The Creation Narrative - Genesis 1 & 2 (Part 1)

Image

Creation & Communication

Without the creation of Adam and Eve the whole sequence of days which preceded them would be a rather futile exercise. If the sequence found in the Bible’s very first chapter is to signify anything as a sequence, it had to be an actual seven day sequence. Otherwise it is hard to see why ordinal numbers would be used to describe the process.

Also, without observers capable of recognizing and wondering after God’s wonders around them, God’s disclosure, and with it what we call theology, would be a moot: and so would everything else beyond the Divine Eternity.

God did not have to create to satisfy any longing within Himself. Although the ideas within the mind of the Creator which led up to Him becoming a Creator are not vouchsafed to us, we must realize that since love is communicative at its core, any creation by the God of love would be language-based. This is why the creative days lead up to man and God’s speaking to man. Man is communicative through language for the main purpose of talking back to God in love. A loving Creator will make a talking creature; someone to converse with and who will talk to Him. This is what human beings are. This is our status, our purpose in the world. Without mankind the world is just a great museum.

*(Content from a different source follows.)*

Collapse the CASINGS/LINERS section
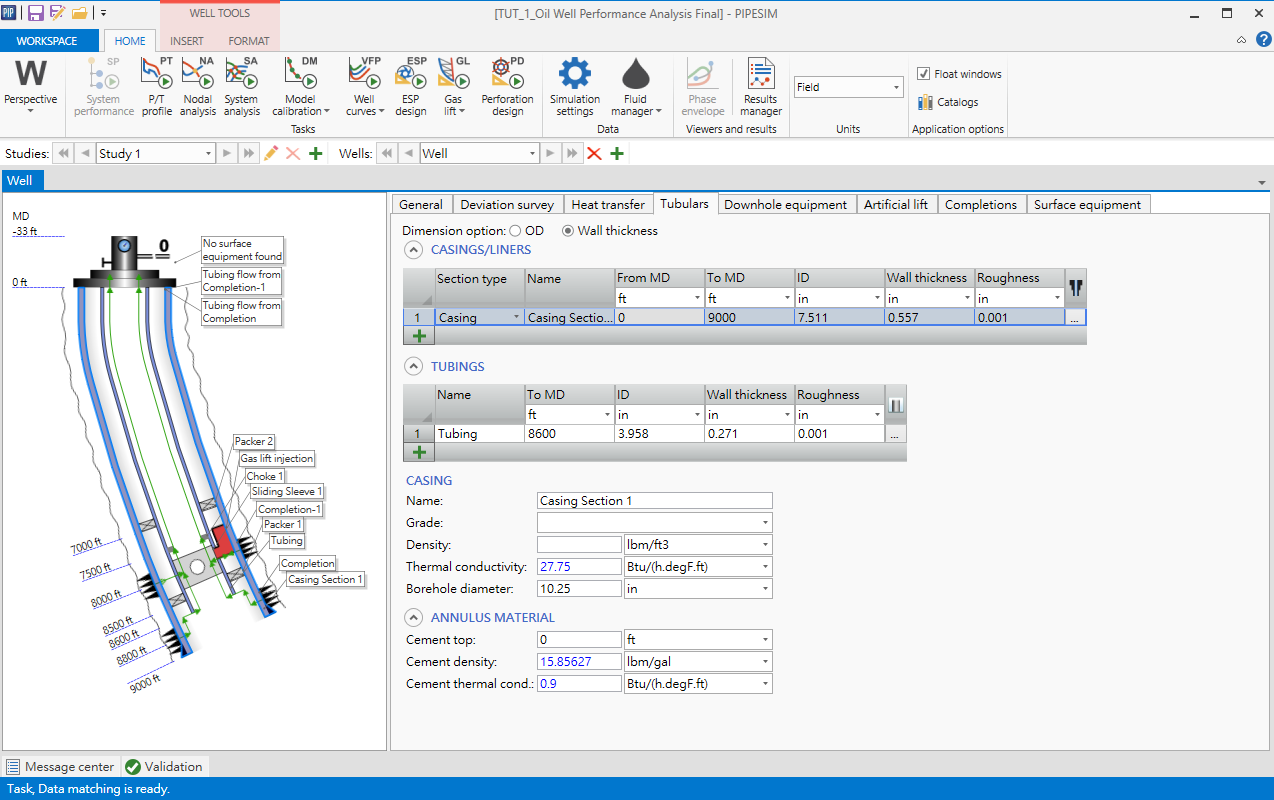This screenshot has width=1274, height=800. (413, 249)
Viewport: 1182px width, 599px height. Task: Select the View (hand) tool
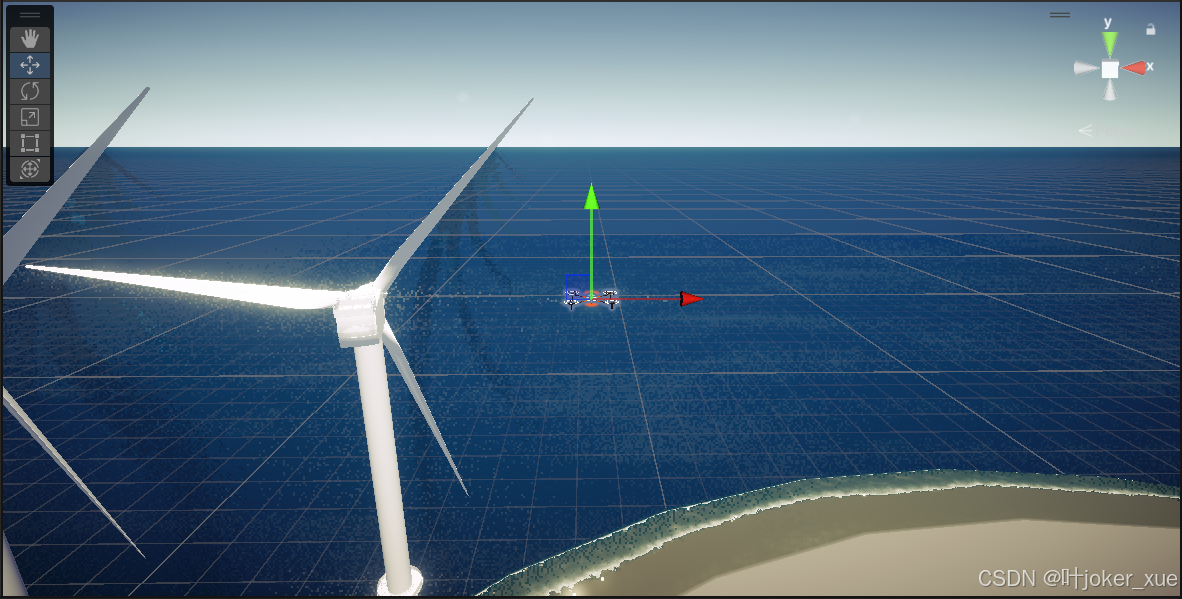(x=30, y=39)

To create, the Lord of all things had to impose a purpose upon things. Something for them to do which, though it might reflect His glory in some way, would also make it other than His own majesty. Creation has an integrity all its own. Though it all depends on God moment by moment, yet it has its own God-given value, and is as real as its Maker.

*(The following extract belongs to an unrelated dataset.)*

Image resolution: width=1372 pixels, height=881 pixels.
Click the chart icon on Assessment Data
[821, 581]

Within this created reality God has placed human beings. Though not hailing from the same conservative viewpoint as myself, Wright and Fuller sum up the Bible’s opening account admirably.

The creation story of Genesis remains unique among the many myths, legends, and scientific explanations provided by the ancient and modern worlds. The opening phrase sets the tone for the whole presentation: “In the beginning God…” God stands at the beginning of all things as their Creator. And this God is not a capricious deity or a blind force; he is not a mere “principle of order”; he is a person, who created a good and beautiful world which reveals his glory, his power, and his love. And in the center of this marvelous creation is man, the climax of God’s work, set here as a steward, responsible to his Creator for all he does with the world over which he is given dominion. (G. Ernest Wright & Reginald H. Fuller, The Book of the Acts of God, 49)

We “know” God and we image God (Gen. 1:26-27). Thus, “theology,” the knowledge of God and His works, is the first knowledge available to man. It is the source and context of all other knowledge open to his ken. It does not appear so now because there is something radically wrong with how man thinks. His source and context has shifted more onto himself than his Maker.

Our plight is, therefore, in a deep sense, hermeneutical. Our interpretation of our environment was intended to be a Divine-human co-operative affair. All the masses of knowledge which we would acquire would be “wise knowledge” (chokmah), informed by our relationship with our benevolent Lord. To anticipate the end of the story, this is how it will be after Jesus returns, and in the eternal kingdom. So the Book of Proverbs reminds us that “The fear of the LORD is the beginning of knowledge,” (Prov. 1:7), where “knowledge” is a synonym for wisdom (as seen in the companion verse, Prov. 9:10).

God the Creator stands behind all true knowledge (as opposed to “knowledge falsely so called,” 1 Tim. 6:20). And as Adam and Eve came from the hand of God they appear as knowing, communicating beings, fully able to hear and learn from God. The devastation of the Fall, which warped our environment and our senses, instilled in us an independent path of interpretation. It also had the effect of lessening our cognitive powers. As magnificent as are the achievements of men and women (at least from our own point of view), they would pale in significance when compared to what a civilization of perfectly functioning humans could achieve together under God’s tutelage.

The first two chapters of the Bible transport us to a time before the entrance of sin. A time led up to by a meaningful progression of creative work. But as we have said, it was rendered meaningful because God made the man and the woman to understand Him.